According to Gartner’s definition, this market covers applications with AI embedded in them, such as computer vision software, and software that is used to build AI systems. Its forecast is based on use cases, measuring the amount of potential business value, timing of business value and risk to project how use cases will grow.
The top five use case categories for AI software spending in 2022 will be knowledge management, virtual assistants, autonomous vehicles, digital workplace, and crowdsourced data.
“The AI software market is picking up speed, but its long-term trajectory will depend on enterprises advancing their AI maturity,” said Alys Woodward, Senior Research Director of Gartner.
“Successful AI business outcomes will depend on the careful selection of use cases. Use cases that deliver significant business value, yet can be scaled to reduce risk, are critical to demonstrate the impact of AI investment to business stakeholders,” she added.
Enterprises continue to demonstrate a strong interest in AI, with 48 percent of CIOs in the 2022 Gartner CIO and Technology Executive Survey indicating that they have already deployed or plan to deploy AI and machine learning technologies within the next 12 months.

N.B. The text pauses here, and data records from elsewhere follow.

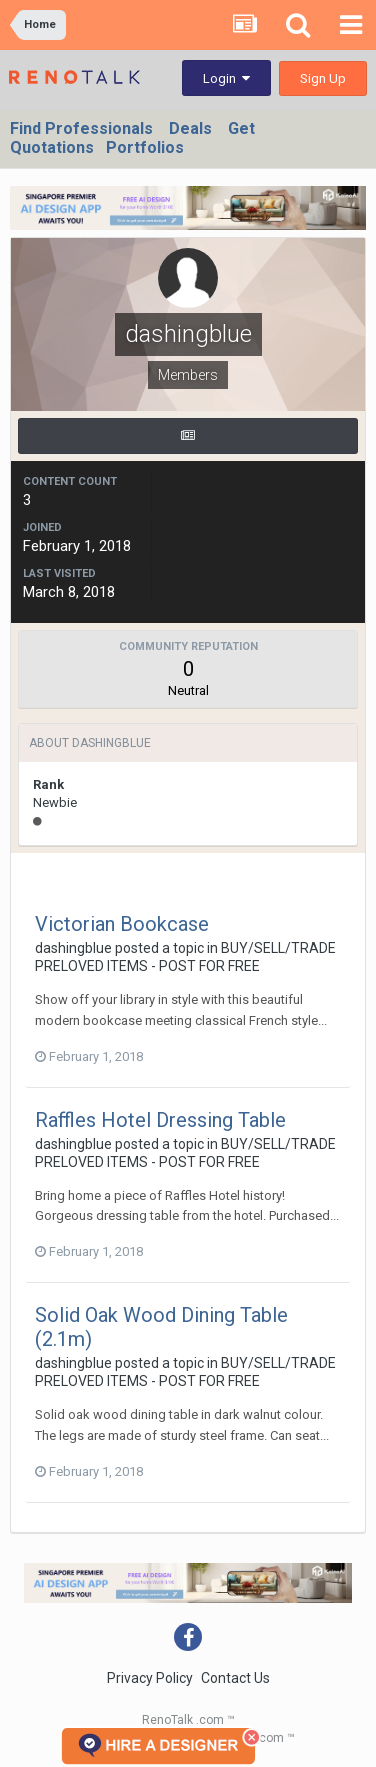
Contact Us (235, 1678)
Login (226, 78)
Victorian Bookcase (122, 924)
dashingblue (73, 948)
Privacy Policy (150, 1678)
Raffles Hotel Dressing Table (160, 1120)
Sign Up (323, 78)
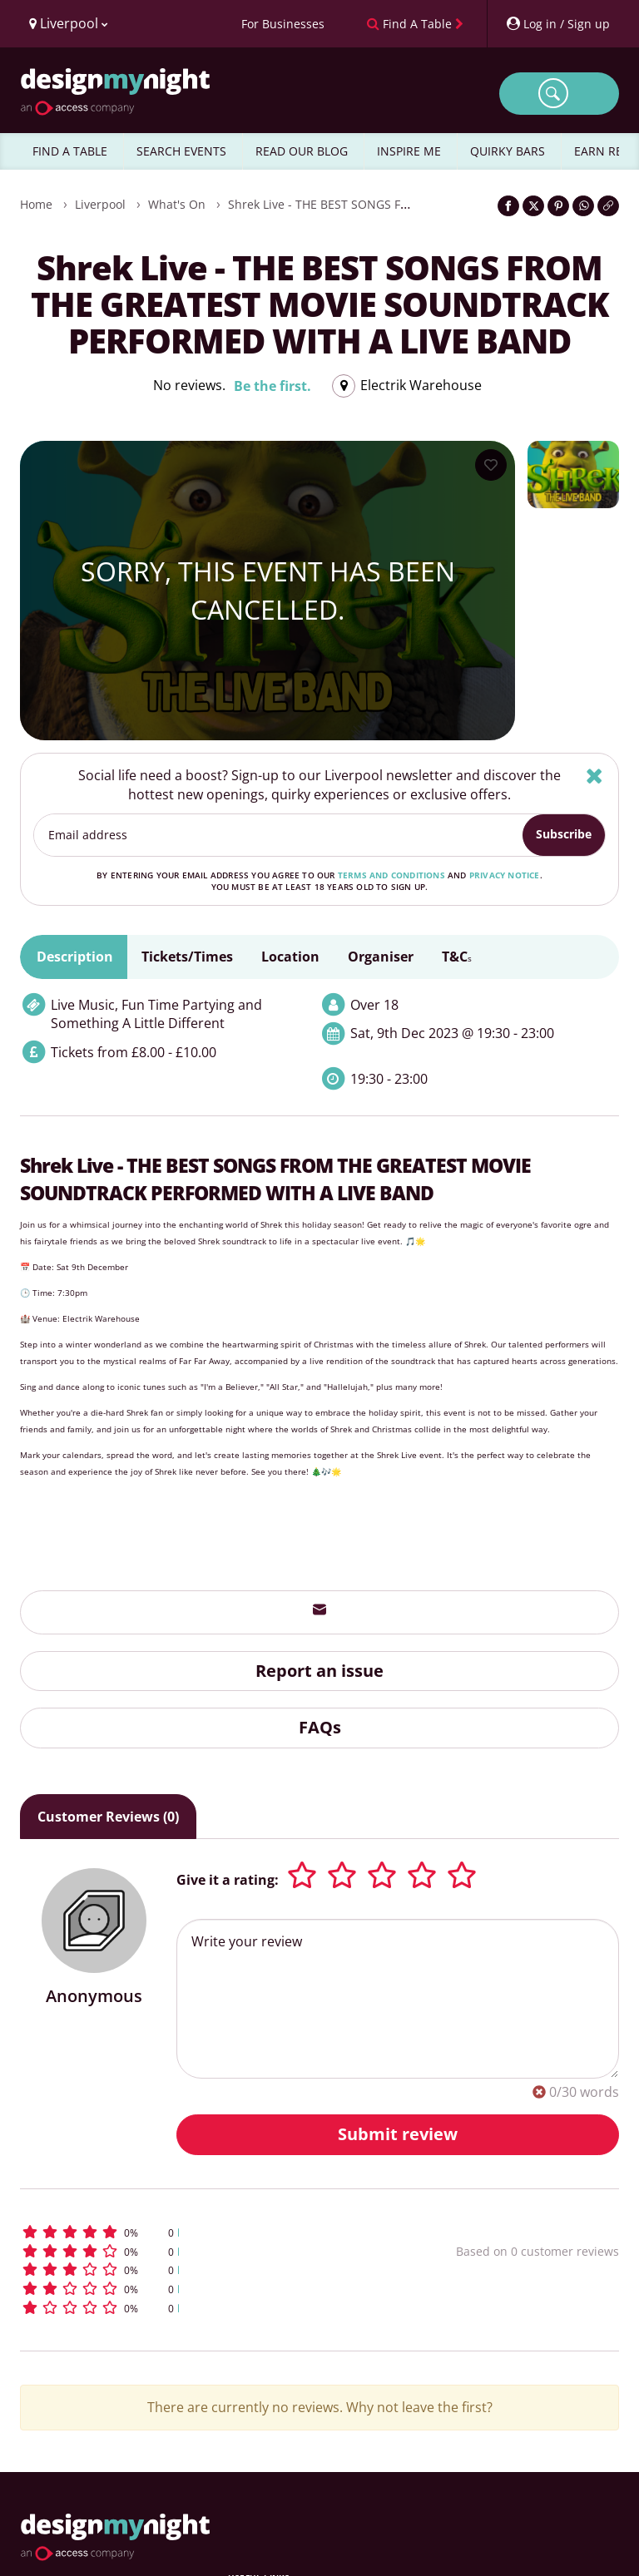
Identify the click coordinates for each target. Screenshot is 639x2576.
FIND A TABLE (69, 151)
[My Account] (557, 23)
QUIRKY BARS (507, 151)
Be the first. (272, 386)
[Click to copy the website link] (608, 205)
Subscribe (564, 834)
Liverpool (100, 204)
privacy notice (504, 875)
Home (36, 204)
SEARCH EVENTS (181, 151)
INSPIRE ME (409, 151)
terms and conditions (391, 875)
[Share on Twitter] (533, 205)
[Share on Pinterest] (558, 205)
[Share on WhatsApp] (583, 205)
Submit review (398, 2134)
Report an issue (319, 1670)
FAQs (320, 1727)
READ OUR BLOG (301, 151)
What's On (177, 204)
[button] (189, 2232)
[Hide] (594, 776)
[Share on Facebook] (508, 205)
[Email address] (278, 835)
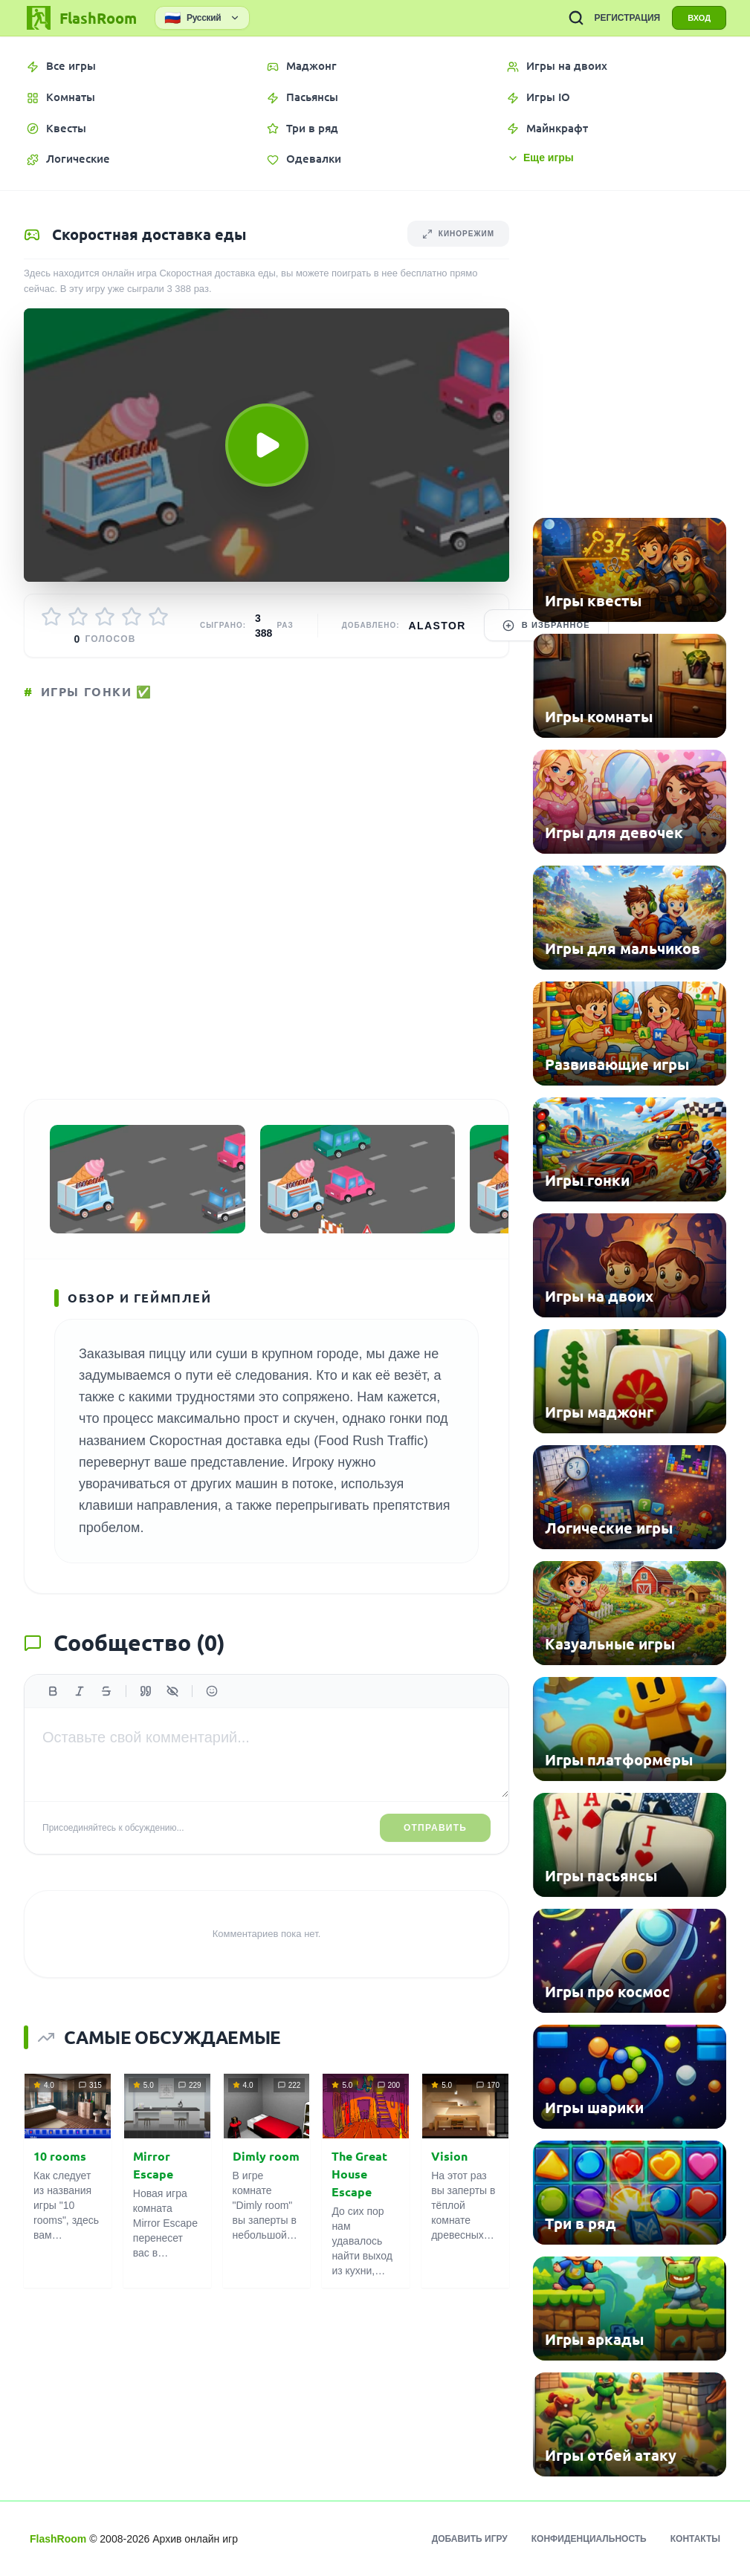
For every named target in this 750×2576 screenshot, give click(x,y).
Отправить (435, 1828)
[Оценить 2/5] (78, 617)
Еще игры (540, 158)
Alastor (437, 626)
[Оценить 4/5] (131, 617)
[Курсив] (79, 1691)
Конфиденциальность (589, 2539)
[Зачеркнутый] (106, 1691)
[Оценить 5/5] (158, 617)
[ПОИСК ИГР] (576, 17)
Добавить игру (470, 2539)
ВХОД (699, 17)
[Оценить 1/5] (51, 617)
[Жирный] (52, 1691)
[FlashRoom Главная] (80, 18)
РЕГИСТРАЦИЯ (627, 18)
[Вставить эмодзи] (211, 1691)
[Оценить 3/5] (105, 617)
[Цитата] (145, 1691)
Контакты (695, 2539)
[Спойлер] (172, 1691)
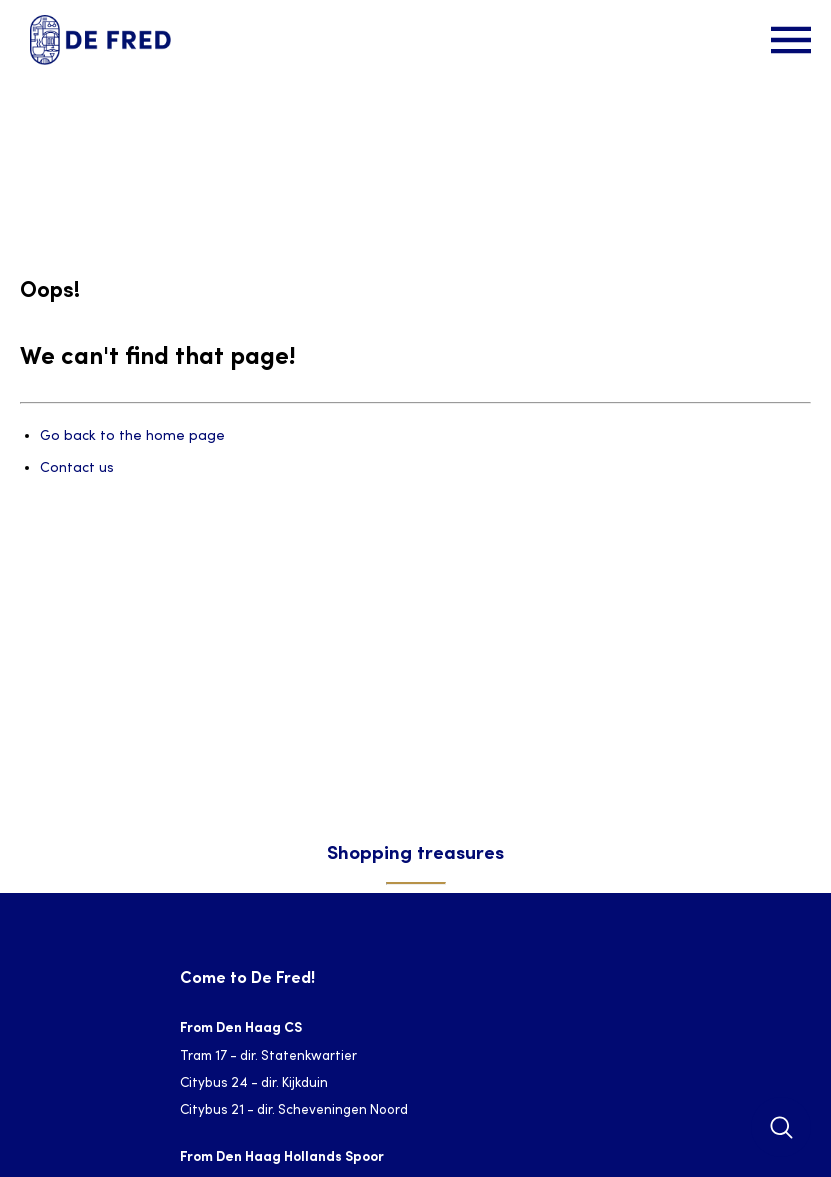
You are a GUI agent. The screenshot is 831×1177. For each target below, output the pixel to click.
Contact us (77, 468)
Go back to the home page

However, Gartner research found that organisations commonly experiment with AI but struggle to make the technology a part of their standard operations.
The research firm predicts that it will take until 2025 for half of organisations worldwide to reach what Gartner’s AI maturity model describes as the “stabilisation stage” of AI maturity or beyond.
Advances in AI maturity will increase AI software revenue due to increased spending, particularly across the data and analytics-related technology category. A lag in maturity — caused by reluctance to embrace AI, lack of trust in AI and difficulties delivering business value from AI — will have a corresponding deceleration effect on spending and revenue.